Er... the lowest 1-2% is a subset of the lowest 5%. So they'd actually be helping 1-2% at the expense of 3-4%.
You're also assuming that height is judged on a percentile basis - that being one of the shortest 1% is bad regardless of how different that is from the average height - and I'm not at all sure that's accurate. It seems much more likely to me that height is judged relative to the judger's height, so a 6" difference is a 6" difference (with variations between how different people react to a 6" difference, of course) regardless of whether there are many, few, or no shorter people in the population.
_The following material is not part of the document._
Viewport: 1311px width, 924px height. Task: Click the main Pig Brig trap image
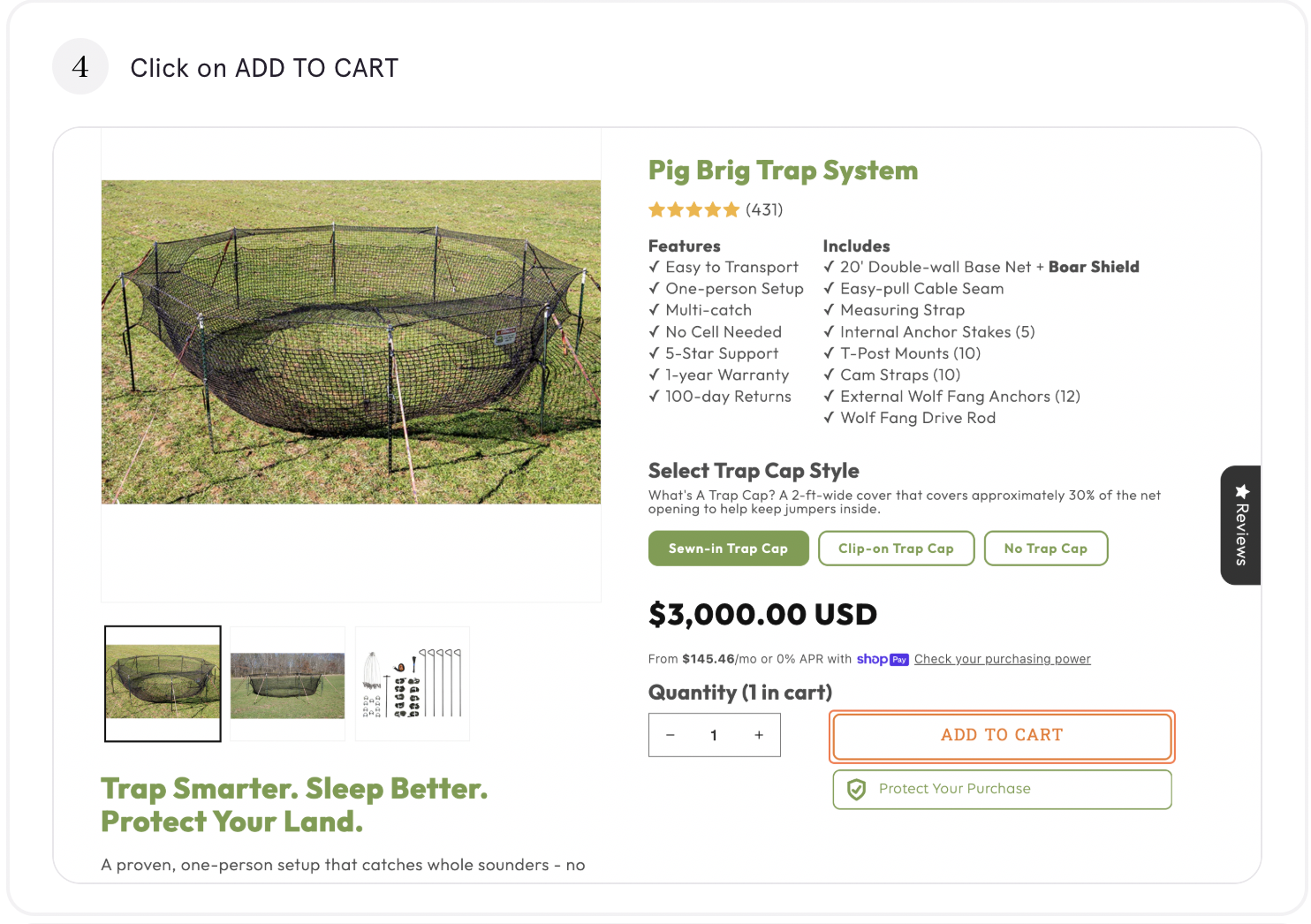351,342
This is purely theoretical (I'm not sure it stands up to being thought of in terms of how people are socialized to react to each other), but my point is really that there are several ways the height difference issue could actually work.
I said "5% of men" not "the bottom 5% of men."
There was some talk here about height taxes, but there's a better solution - redefine shortness as a treatable condition and use HGH to cure it. They even got FDA on board with that, at least for 1.2% shortest people.
Unsatisfactory sexual performance became a treatable condition with Viagra. Depression and hyperactivity became treatable conditions with SSRIs. Being ugly is already almost considered a treatable condition, at least one can get that impression from cosmetic surgery ads. Being overweight is universally considered an illness, even though we don't have too many effective treatment options (surgery is unpopular, and effective drugs like fen-phen and ECA are not officially prescribed any more). If we ever figure out how to increase IQ, you can be certain low IQ will be considered a treatable condition too. Almost everything undesirable gets redefined as an illness as soon as an effective way to fix it is developed.
I welcome these changes. Yes, redefining large parts of normal human variability as illness is a lie, but if that's what society needs to work around its taboos against human enhancement, so be it.